Die Säule soll auf „bestehenden Instrumenten aufbauen“, unter anderem auf der Offenen Methode der Koordinierung, also auf der Identifizierung vorbildlicher Praktiken, der Festlegung gemeinsamer Ziele und „benchmarks“. Insoweit soll sie „Orientierungshilfen geben, ohne allzu strikte Vorgaben zu machen“. Von Mindeststandards ist dagegen an keiner Stelle die Rede. Die einzelstaatlichen Zuständigkeiten, das Subsidiaritätsprinzip und die Autonomie der Sozialpartner werden beachtet und der Mehrwert eines jeglichen Vorgehens auf EU-Ebene muss „eindeutig erwiesen“ sein. Initiativen im Rahmen der Säule müssen den „jeweiligen aktuellen Verhältnissen in den einzelnen Mitgliedstaaten in Bezug auf die Wirtschaft, den Haushalt und die soziale Lage Rechnung tragen.
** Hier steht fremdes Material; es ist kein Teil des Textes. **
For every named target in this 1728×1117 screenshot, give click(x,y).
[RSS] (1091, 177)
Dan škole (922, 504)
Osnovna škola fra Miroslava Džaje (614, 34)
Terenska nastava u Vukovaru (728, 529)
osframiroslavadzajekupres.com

Kritisch sehe ich allerdings die von der EU-Kommission vorgesehene vorläufige Beschränkung der Initiative auf die Euro-Zone. Hier sollte eine Erweiterung auf die gesamte Union stattfinden. Der Rat „Beschäftigung, Soziales, Gesundheit und Verbraucherschutz“ der EU hat übrigens im Oktober einen gemeinsamen Bericht des Beschäftigungs- und des Sozialschutzausschusses vom 26. September zur Säule „grundsätzlich angenommen“. Er bestätigt darin weitgehend die Auffassung der DSV.

Nach 23 Jahren werden Sie zum 1. Dezember Ihr Amt aufgrund Ihres Ruhestandes aufgeben. Was möchten Sie Ihrer Nachfolgerin mit auf den Weg geben?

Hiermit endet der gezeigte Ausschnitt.